**Exercise aim**
Starting with the line that contains "Viewport: 2048px width, 1280px height.", copy out each line through the end of the entries below, exactly as written, and nothing else.

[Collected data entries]
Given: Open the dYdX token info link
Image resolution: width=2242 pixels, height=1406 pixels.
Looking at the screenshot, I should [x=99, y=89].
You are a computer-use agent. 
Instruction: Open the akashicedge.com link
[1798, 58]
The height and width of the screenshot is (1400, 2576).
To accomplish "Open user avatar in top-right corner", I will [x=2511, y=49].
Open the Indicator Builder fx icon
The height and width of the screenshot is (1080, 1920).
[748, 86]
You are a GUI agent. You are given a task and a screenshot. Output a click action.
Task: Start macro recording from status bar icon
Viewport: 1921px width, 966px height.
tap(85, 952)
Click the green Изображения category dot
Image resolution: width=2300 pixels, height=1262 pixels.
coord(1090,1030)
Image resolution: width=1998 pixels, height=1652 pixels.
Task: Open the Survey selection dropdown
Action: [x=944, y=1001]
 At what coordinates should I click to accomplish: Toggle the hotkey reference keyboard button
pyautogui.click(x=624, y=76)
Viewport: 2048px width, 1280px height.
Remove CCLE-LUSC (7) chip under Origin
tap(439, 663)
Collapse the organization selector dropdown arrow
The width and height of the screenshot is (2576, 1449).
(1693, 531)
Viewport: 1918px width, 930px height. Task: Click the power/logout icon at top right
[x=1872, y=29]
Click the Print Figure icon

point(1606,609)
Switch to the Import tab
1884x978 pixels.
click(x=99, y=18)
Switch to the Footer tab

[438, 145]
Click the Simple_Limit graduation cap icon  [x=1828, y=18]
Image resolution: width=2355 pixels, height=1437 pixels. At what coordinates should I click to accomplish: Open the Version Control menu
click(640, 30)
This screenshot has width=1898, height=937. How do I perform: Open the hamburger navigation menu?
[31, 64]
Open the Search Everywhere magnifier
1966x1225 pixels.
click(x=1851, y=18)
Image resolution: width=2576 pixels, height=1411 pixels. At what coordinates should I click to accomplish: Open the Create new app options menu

**Result for this exercise**
Viewport: 2048px width, 1280px height.
Remove CCLE-LUSC (7) chip under Origin
tap(439, 663)
Collapse the organization selector dropdown arrow
The width and height of the screenshot is (2576, 1449).
(1693, 531)
Viewport: 1918px width, 930px height. Task: Click the power/logout icon at top right
[x=1872, y=29]
Click the Print Figure icon

point(1606,609)
Switch to the Import tab
1884x978 pixels.
click(x=99, y=18)
Switch to the Footer tab

[438, 145]
Click the Simple_Limit graduation cap icon  [x=1828, y=18]
Image resolution: width=2355 pixels, height=1437 pixels. At what coordinates should I click to accomplish: Open the Version Control menu
click(640, 30)
This screenshot has width=1898, height=937. How do I perform: Open the hamburger navigation menu?
[31, 64]
Open the Search Everywhere magnifier
1966x1225 pixels.
click(x=1851, y=18)
Image resolution: width=2576 pixels, height=1411 pixels. At what coordinates should I click to accomplish: Open the Create new app options menu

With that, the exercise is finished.